Print the lines below from the line with "Screen dimensions: 800x500" to the line with "The image size" exactly, keeping both ends, and print no pictures.

## [PROVIDED MATERIAL]
BEGIN
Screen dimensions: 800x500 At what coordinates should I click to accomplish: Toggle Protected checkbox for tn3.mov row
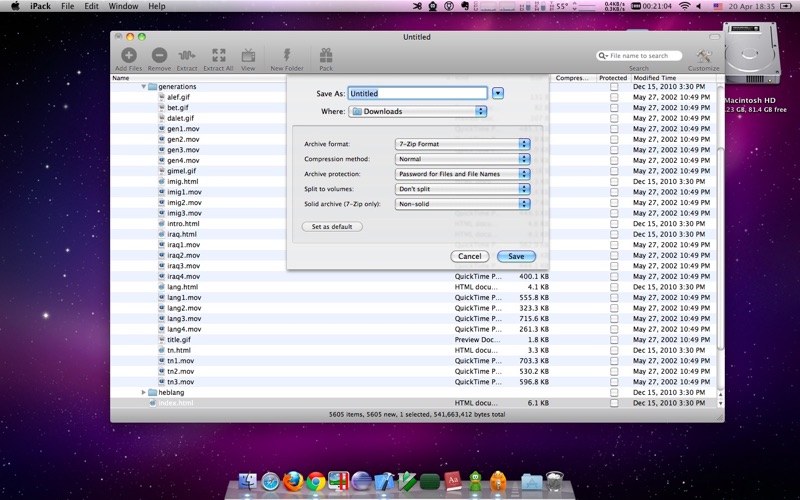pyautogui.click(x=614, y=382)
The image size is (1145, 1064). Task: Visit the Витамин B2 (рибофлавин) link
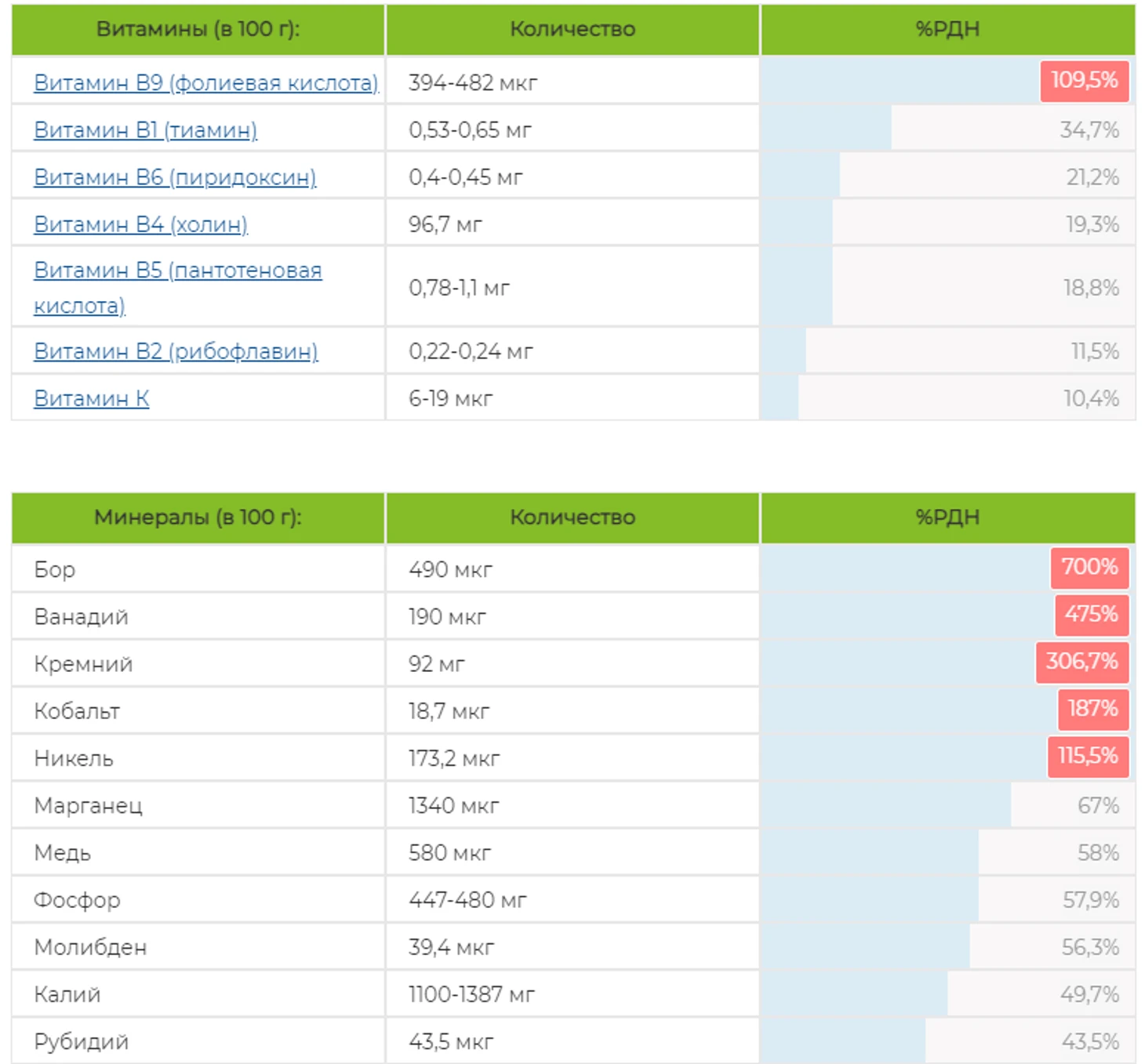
END
BEGIN
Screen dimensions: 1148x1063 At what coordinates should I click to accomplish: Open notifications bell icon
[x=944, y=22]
END
## [RESULT BELOW]
Screen dimensions: 800x500 At what coordinates should I click to accomplish: Toggle Protected checkbox for tn3.mov row
pyautogui.click(x=614, y=382)
The image size is (1145, 1064). Task: Visit the Витамин B2 (рибофлавин) link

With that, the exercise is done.